Apa itu Bear Market?
Bear market (pasar beruang) adalah kondisi di mana harga aset turun secara signifikan dalam periode yang cukup panjang. Secara umum, penurunan 20% atau lebih dari harga tertinggi sudah dikategorikan sebagai bear market. Di crypto, penurunan 70–90% dari puncak adalah hal yang tidak jarang terjadi.

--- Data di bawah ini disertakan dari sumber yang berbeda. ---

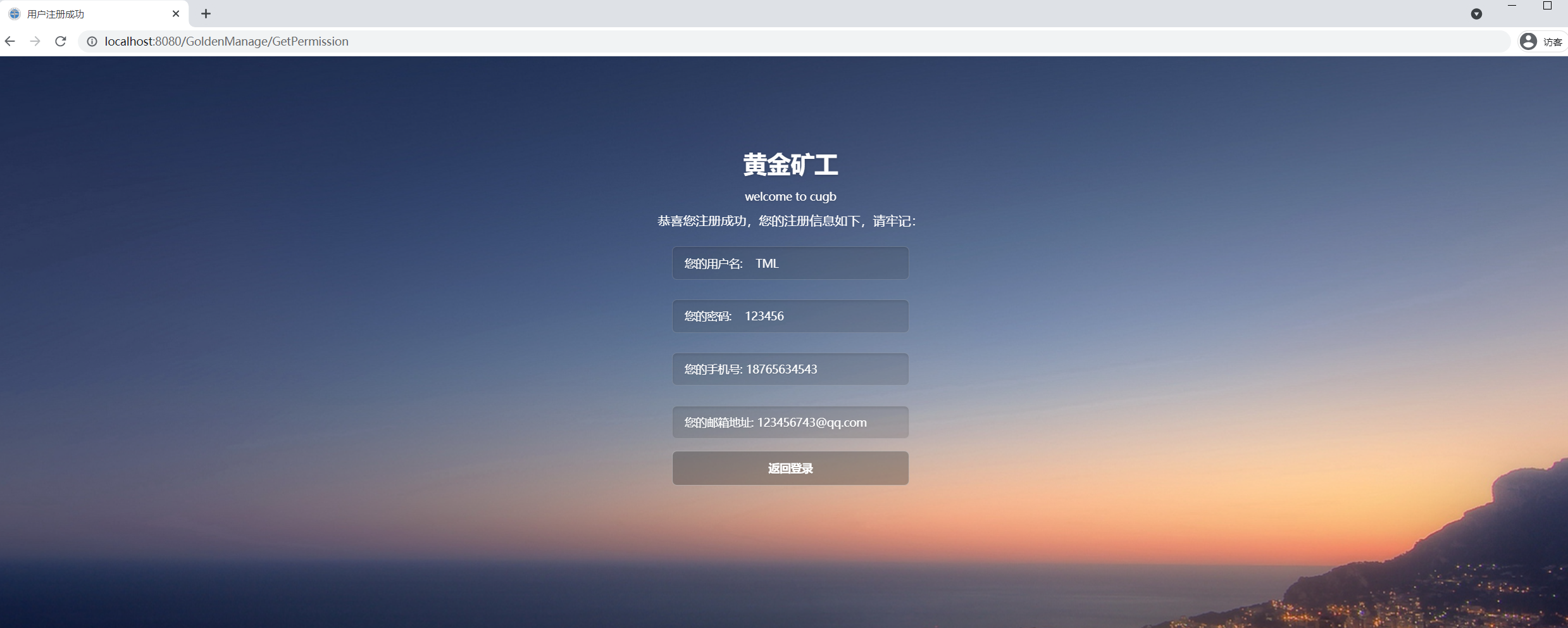The image size is (1568, 628).
Task: Click the username field showing TML
Action: (x=790, y=263)
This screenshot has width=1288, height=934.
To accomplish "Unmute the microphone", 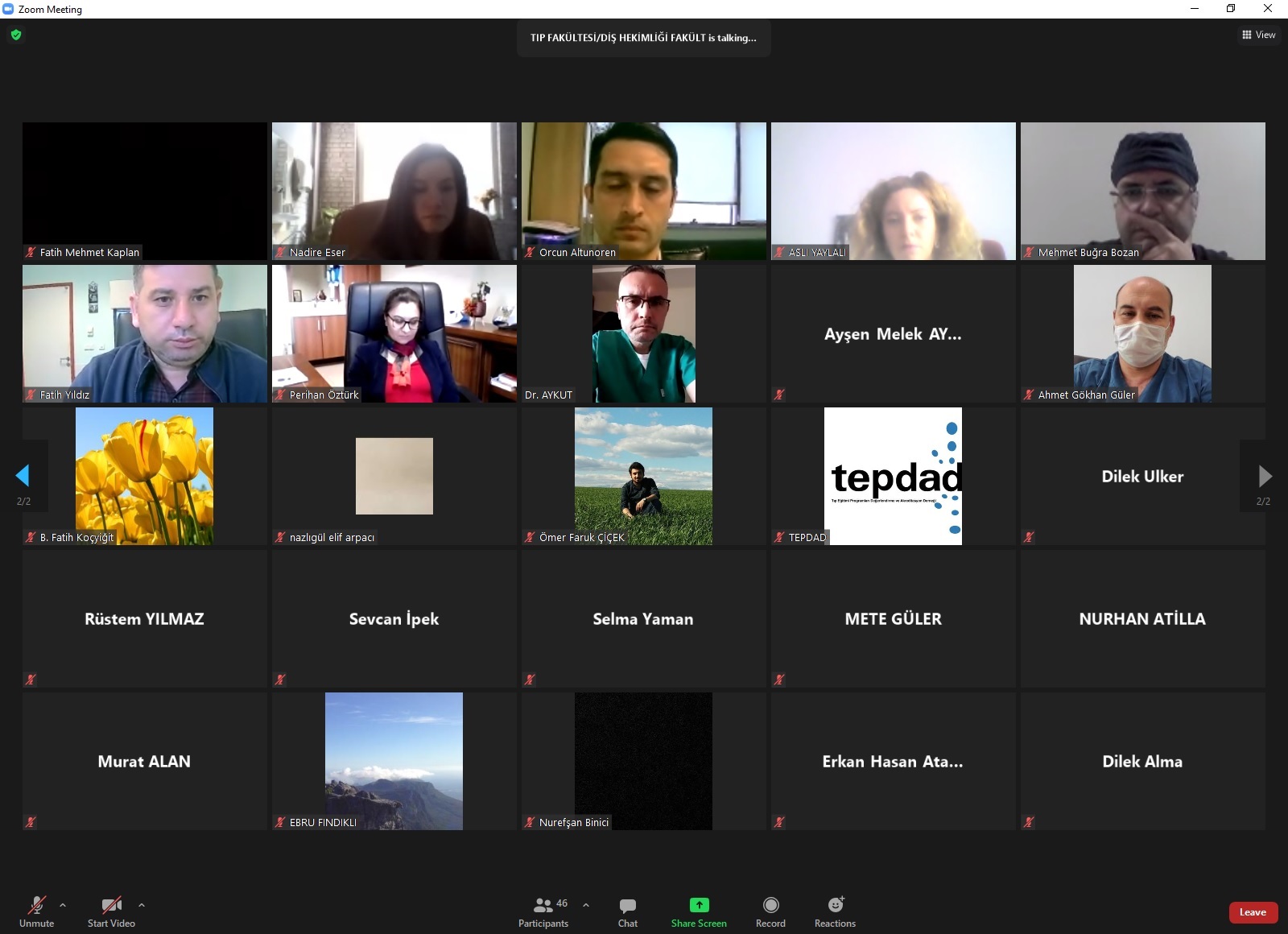I will [x=36, y=911].
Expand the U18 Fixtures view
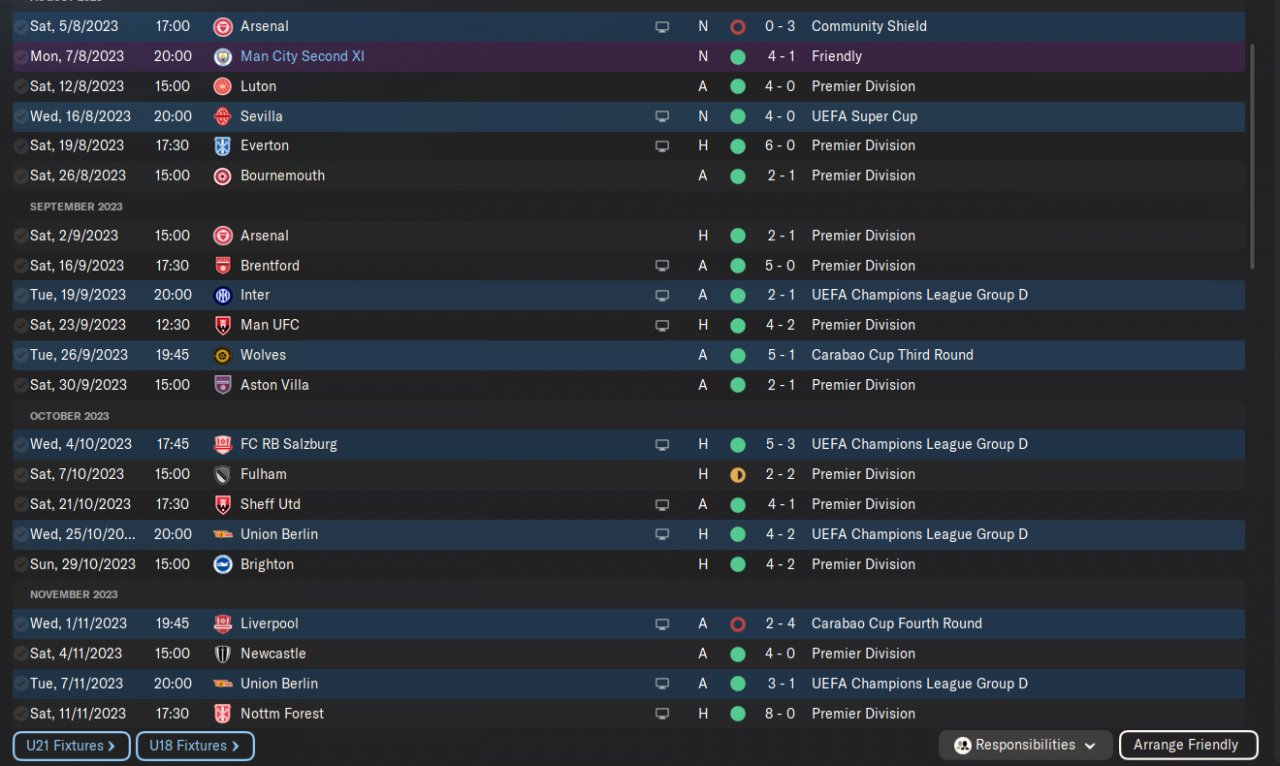The image size is (1280, 766). 195,746
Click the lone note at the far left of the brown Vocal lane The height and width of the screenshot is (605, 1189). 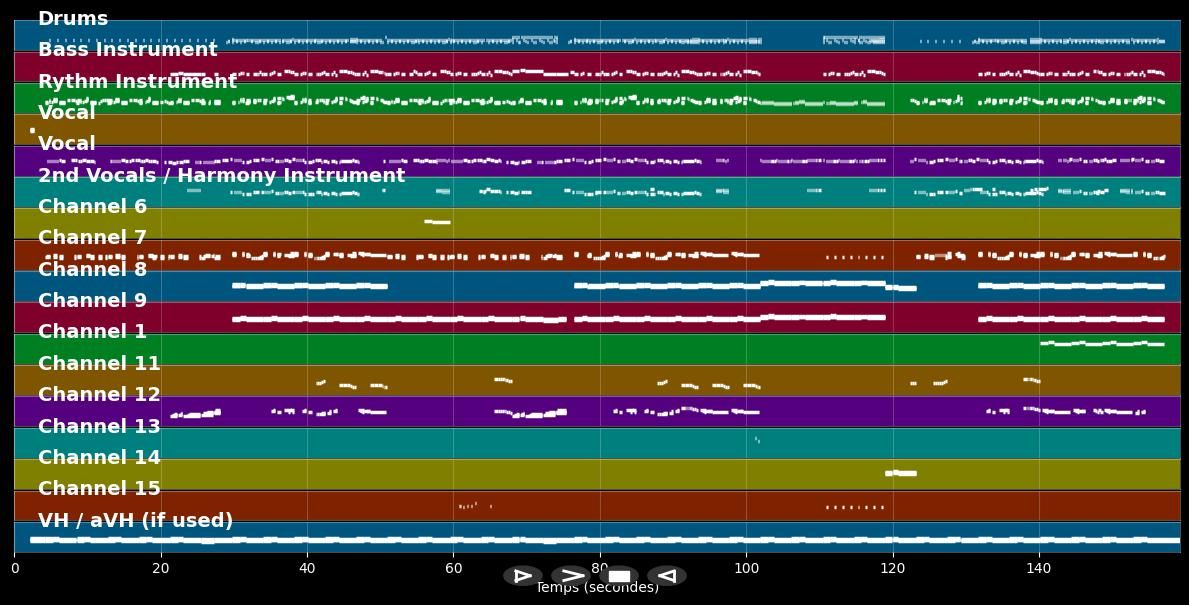(32, 130)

Istilah “bear” (beruang) merujuk pada cara beruang menyerang — mencakar ke bawah — melambangkan harga yang bergerak turun.
Ciri-ciri Bear Market
- Harga turun terus-menerus selama berbulan-bulan atau bahkan bertahun-tahun.
- Volume trading menurun.
- Banyak investor menjual aset dengan rugi (panik).
- Sentimen negatif di media dan komunitas.
- Proyek-proyek crypto tutup atau tidak aktif.
- Orang baru berhenti masuk ke pasar.
Contoh Bear Market Crypto
| Periode | Penurunan BTC dari Puncak |
|---|---|
| 2014–2015 | -87% |
| 2018–2019 | -84% |
| 2022–2023 | -77% |
Perbedaan Bear Market dan Koreksi
| Koreksi | Bear Market | |
|---|---|---|
| Penurunan | 10–20% | >20%, biasanya 50–90% di crypto |
| Durasi | Minggu | Berbulan-bulan hingga tahunan |
| Penyebab | Profit taking, berita minor | Perubahan fundamental, krisis |
Cara Menghadapi Bear Market
- Jangan panik jual — menjual saat turun mengunci kerugianmu.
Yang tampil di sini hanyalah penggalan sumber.